Unsere Reihe Metamorphosen behandelt Lebens(abschnitts-)wege, die nicht ganz linear verlaufen. Quer-Ein/Aus/Um-Steiger (vor allem aus der Medienbranche) zeigen, dass es spannender geht als vierzig Jahre dasselbe zu machen.
Heute stelle ich selber PraktikantInnen und WerkstudentInnen mit ein. Das sind, da ich mittlerweile von der Buchbranche in die Marktforschung gewechselt habe, häufig auch WirtschaftswissenschaftlerInnen. Der Unterschied zu meinen eigenen Erfahrungen als Buchwissenschaftlerin sind ganz klar die Gehaltsverhandlungen. Ein sechsmonatiges Praktikum für lau? Eine schlecht bezahlte Aushilfsstelle aus idealistischen Gründen? Dann könnten wir unsere Charts ganz schnell wieder selber klopfen. Zu diesen Bedingungen, die für die Buchbranche ja so selbstverständlich sind, müssten wir lange nach einer fähigen Aushilfe suchen.
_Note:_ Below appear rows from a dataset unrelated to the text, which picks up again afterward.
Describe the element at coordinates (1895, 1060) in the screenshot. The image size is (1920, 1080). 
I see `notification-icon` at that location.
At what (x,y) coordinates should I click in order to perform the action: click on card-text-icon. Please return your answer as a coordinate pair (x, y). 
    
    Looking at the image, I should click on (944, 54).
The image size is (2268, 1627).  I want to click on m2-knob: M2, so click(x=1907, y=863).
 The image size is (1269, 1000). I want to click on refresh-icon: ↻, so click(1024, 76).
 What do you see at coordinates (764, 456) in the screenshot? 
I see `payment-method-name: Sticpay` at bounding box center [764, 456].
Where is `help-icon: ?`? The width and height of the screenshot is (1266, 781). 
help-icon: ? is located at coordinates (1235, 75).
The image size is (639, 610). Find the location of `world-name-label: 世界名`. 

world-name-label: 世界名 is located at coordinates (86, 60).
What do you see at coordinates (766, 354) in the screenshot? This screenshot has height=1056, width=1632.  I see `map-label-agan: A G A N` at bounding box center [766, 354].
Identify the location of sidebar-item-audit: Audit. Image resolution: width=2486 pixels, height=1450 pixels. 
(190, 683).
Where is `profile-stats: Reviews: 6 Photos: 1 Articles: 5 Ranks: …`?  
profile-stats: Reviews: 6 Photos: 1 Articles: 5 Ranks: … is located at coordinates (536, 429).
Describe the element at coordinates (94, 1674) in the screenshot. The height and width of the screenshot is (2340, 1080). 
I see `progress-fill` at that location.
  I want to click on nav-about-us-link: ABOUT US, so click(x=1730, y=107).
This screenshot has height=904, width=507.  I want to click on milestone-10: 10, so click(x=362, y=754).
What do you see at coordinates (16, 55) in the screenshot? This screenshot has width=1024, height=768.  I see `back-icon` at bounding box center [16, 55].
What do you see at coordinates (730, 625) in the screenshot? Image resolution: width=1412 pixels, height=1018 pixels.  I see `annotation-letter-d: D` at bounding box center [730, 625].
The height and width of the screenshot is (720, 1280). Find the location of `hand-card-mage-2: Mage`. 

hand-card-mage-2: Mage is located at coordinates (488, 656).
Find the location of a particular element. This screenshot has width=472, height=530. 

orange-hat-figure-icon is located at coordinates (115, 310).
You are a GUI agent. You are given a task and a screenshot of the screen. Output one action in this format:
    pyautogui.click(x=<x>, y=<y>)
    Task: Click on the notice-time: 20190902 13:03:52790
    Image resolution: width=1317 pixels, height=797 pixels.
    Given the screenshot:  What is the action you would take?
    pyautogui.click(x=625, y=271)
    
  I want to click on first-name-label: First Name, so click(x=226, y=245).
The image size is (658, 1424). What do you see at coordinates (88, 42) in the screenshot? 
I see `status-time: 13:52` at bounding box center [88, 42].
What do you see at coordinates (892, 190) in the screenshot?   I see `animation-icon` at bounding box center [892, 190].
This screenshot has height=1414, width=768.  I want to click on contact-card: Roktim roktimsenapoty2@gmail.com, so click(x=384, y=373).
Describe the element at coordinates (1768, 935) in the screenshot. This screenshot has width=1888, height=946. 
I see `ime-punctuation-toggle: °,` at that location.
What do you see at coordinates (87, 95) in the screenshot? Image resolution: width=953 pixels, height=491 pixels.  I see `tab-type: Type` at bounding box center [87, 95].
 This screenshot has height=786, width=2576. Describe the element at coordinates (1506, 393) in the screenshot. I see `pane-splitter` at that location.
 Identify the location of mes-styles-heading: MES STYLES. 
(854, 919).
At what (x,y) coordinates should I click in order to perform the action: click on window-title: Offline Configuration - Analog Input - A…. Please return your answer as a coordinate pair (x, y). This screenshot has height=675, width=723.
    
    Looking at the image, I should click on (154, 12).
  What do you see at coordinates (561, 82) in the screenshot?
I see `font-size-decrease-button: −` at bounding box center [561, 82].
Der Punkt, der mich daran immer gestört hat, ist nicht die schlechte oder nicht existente Bezahlung an sich, obwohl es weiß Gott nicht einfach ist, als Student von 160 Euro Kindergeld im Monat zu leben. Der Punkt ist die Wertschätzung, die man als Arbeitgeber seinen Mitarbeitern durch eine zumindest angemessene Bezahlung entgegenbringt. Dieses Gefühl der Wertschätzung und des Vertrauens, Aufgaben auch selbstständig zu erledigen, trägt für mich persönlich einen wichtigen Teil zur Zufriedenheit mit meiner Arbeit bei. Dieses Gefühl hatte ich bei meinem Job in einer Fachbuchhandlung neben dem Studium und genau diesen Anspruch wollte ich auch an meinen Vollzeitjob stellen.
Ich bereue es nicht, Buchwissenschaft oder Geisteswissenschaften an sich studiert zu haben. Im Gegenteil! Man lernt fürs Leben, das war schon immer mein Ansatz, und ich glaube, dass mir viele Soft und auch einige Hard Skills, die ich mir während meines Studiums angeeignet habe, auch heute noch sehr hilfreich sind. Bei meinem jetzigen Job bin ich zum Beispiel eine gefragte Ansprechpartnerin, was die Endabnahme aller Art von Schriftstücken anbelangt. Mein Studium hat mich eben auch den Blick fürs Detail gelehrt.
In meiner Zeit als Volontärin bei einem internationalen Sachbuchverlag konnte ich mir ebenfalls einige Fähigkeiten aneignen, die ich auch heute noch täglich anwende. Allerdings beschränken sich diese Fähigkeiten auf das Stichwort Bürokommunikation. Und Excel-Tabellen zu formatieren und Serienbriefe zu schreiben − das hätte ich wohl auch in jedem anderen Bürojob lernen können.
Damit wir uns nicht falsch verstehen, mein Herz hängt immer noch an der Buchbranche, aber ich genieße mittlerweile den Blickwinkel einer Außenstehenden. Persönlich bin ich sehr zufrieden mit meiner Entscheidung, die Branche gewechselt zu haben, auch wenn ich an meine zahlreichen Studienfreunde denke, die mit um die 30 immer noch Fernbeziehungen führen und ständig Kompromisse eingehen müssen. Ich bin einfach nicht der Typ für Kompromisse.
Simone Klebes hat Buchwissenschaft, Anglistik und Spanisch in Erlangen studiert. Nach einem einjährigen Volontariat bei einem internationalen Sachbuchverlag und einem kurzen Abstecher in die Spielwarenbranche hat sie eigentlich nur das Medium gewechselt − vom Buch zum Radio. Sie arbeitet heute bei einem international tätigen Marktforschungs- und Beratungsunternehmen mit Spezialisierung auf die Radiobranche.
Auch ganz schön zum Thema heute ein passender Artikel bei Telepolis: „Praktika in Deutschland – am liebsten zum Nulltarif“ (https://www.heise.de/tp/artikel/41/41408/1.html)
Guter Beitrag, Simone. Ich bin auf die Fortsetzung dieser Reihe gespannt und vor allem auf die Gegenargumente. Schließlich steht es bis jetzt 0:2 für die Einsteiger.